It came out the other day that Jenna Bush is writing a book about HIV for teenagers. The blonde half of the Bush twins was serving as a UNICEF intern in Panama when she was inspired to write the story of a young woman "living with HIV." "Ana's Story: A Journey of Hope" should be hitting bookstores this fall, proving once and for all how easy it is to write about AIDS.
Explaining AIDS isn't really rocket science, even though only "HIV scientists" can understand the complexities of whether it binds to T-cells with a "loop or a glue". And most AIDS information for the masses is processed into a kind of science-babble Spam.
According to the Big Note Songbook of AIDS, AIDS came from monkeys in Africa, got spread all over North America by a gay French-Canadian flight attendant, and happens to people who have sex without condoms. People who get it will die unless they take the latest drugs that help them live longer, defined as not dying the day before yesterday.
So why not recruit writers from among rock guitarists (Bono) or group homes for the mentally retarded? A mental deficiency would explain Randy Shilts writing of CDC investigators wondering if the new gay disease came from a "bad batch of poppers" (assuming the rest of them were good) and following the history of "Patient Zero," the famous flight attendant. "The schmuck didn't even know that 'Patient O' meant 'Out of California,'" says Michael Ellner of HEAL-New York.
Slowness very nearly explains Laurie Garrett, if we add insanity to the job description. Wire service reporter Lauran Neergaard just last year broke the story of final proof that monkeys caused AIDS -- researchers found HIV in monkey poop in Cameroon. I once asked her for the source of HIV's "famous ability to reproduce," to which she replied, "Everybody knows that." Ask a stupid question, get a stupid answer. It is technically true that HIV is "famous" for an "ability to reproduce," even if it doesn't actually reproduce. "Famous" is something everybody knows.
Public Health is best communicated at the audience's level. We draw it in bright Crayola colors. It's the "Julio and Marisol" cartoon, a continuing telenovela on the subway wall about a young Hispanic man who refuses to use a condom, loses the lovely Marisol, visits a compadre dying of AIDS, doesn't know an old girlfriend is HIV positive, and so on. (Something tells me I'll never see a "Muffy and Biff" version for upper class white kids.)

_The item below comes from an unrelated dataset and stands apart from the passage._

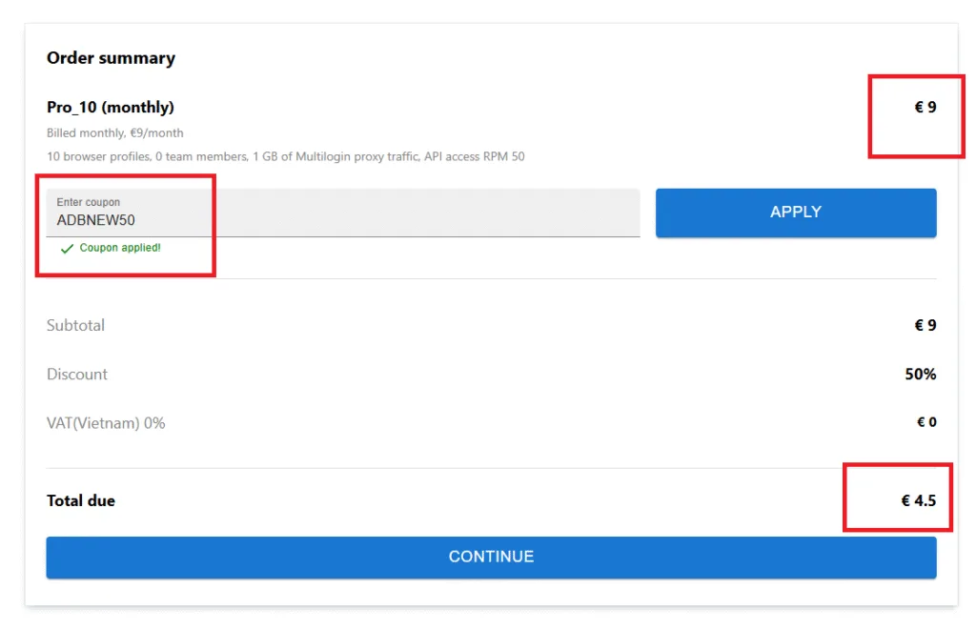Click the plan features description line
Screen dimensions: 976x630
285,156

We talk slowly and use plenty of pictures. We call an antibody test an "AIDS test", and a "viral load" must mean a load of virus And AIDS is what you die from if you 'have' HIV and don't take your meds.
And everybody, except a handful of "denialists", knows that!
Elizabeth Ely is a freelance writer and public speaker based in New York City, who has learned all the wrong lessons from being thrown out of a major Protestant church. She is working on a book about the religious nature of AIDS-think.